**Data extract:**

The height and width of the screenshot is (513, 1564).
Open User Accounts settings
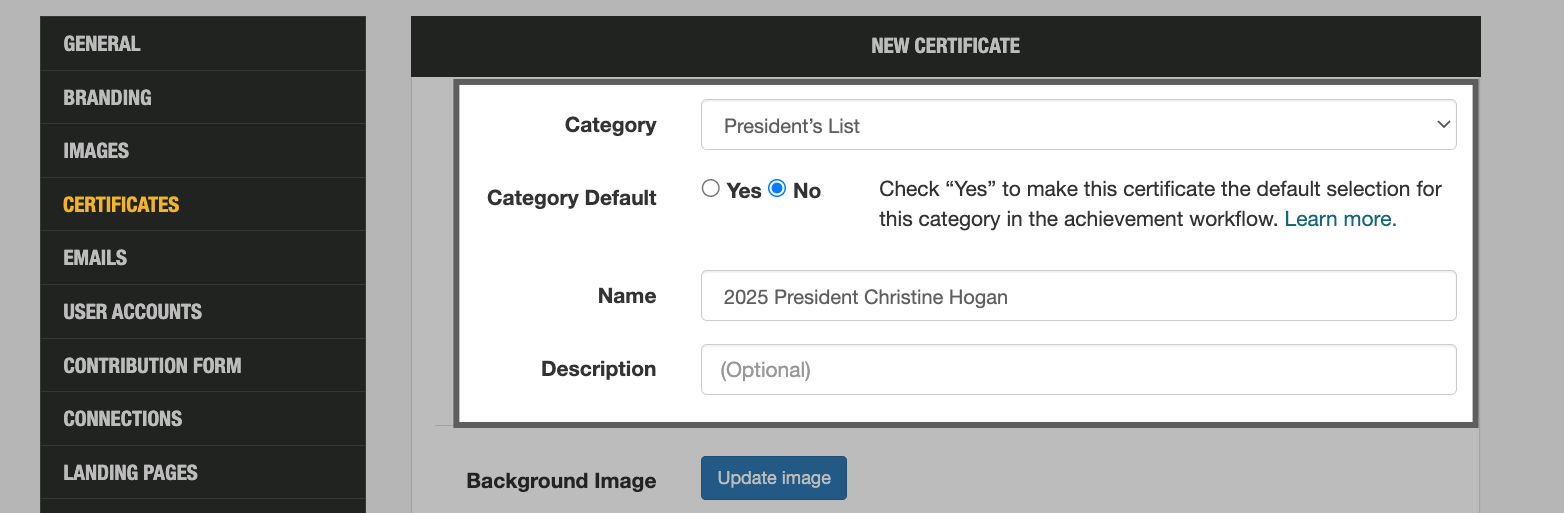[132, 311]
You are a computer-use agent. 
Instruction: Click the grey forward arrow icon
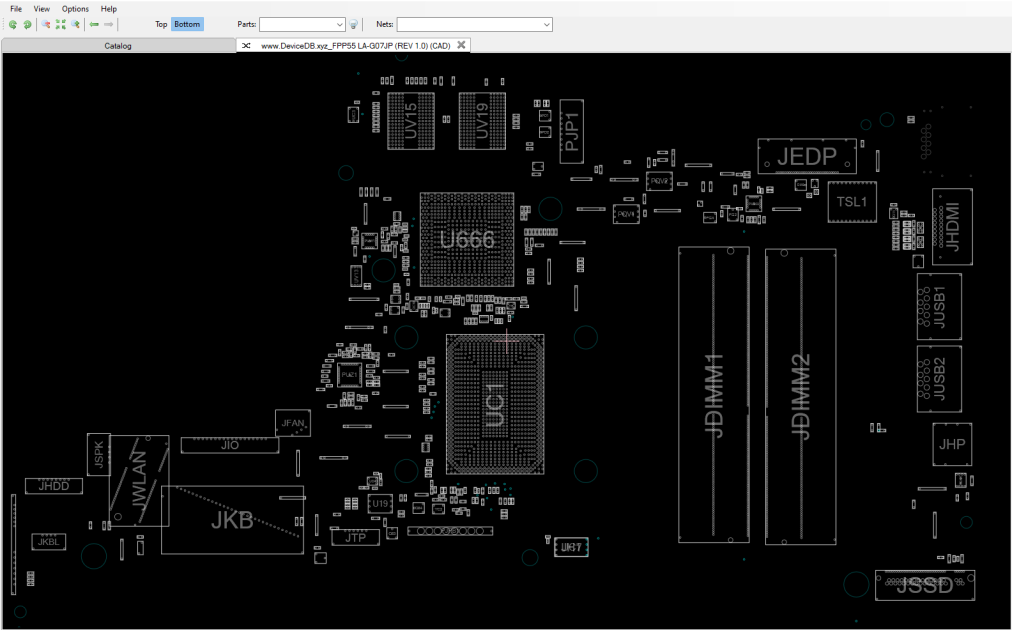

**Your instructions:**
Pictures aside, repeat each entry in full and without change.

**Solution below:**
The height and width of the screenshot is (513, 1564).
Open User Accounts settings
[132, 311]
You are a computer-use agent. 
Instruction: Click the grey forward arrow icon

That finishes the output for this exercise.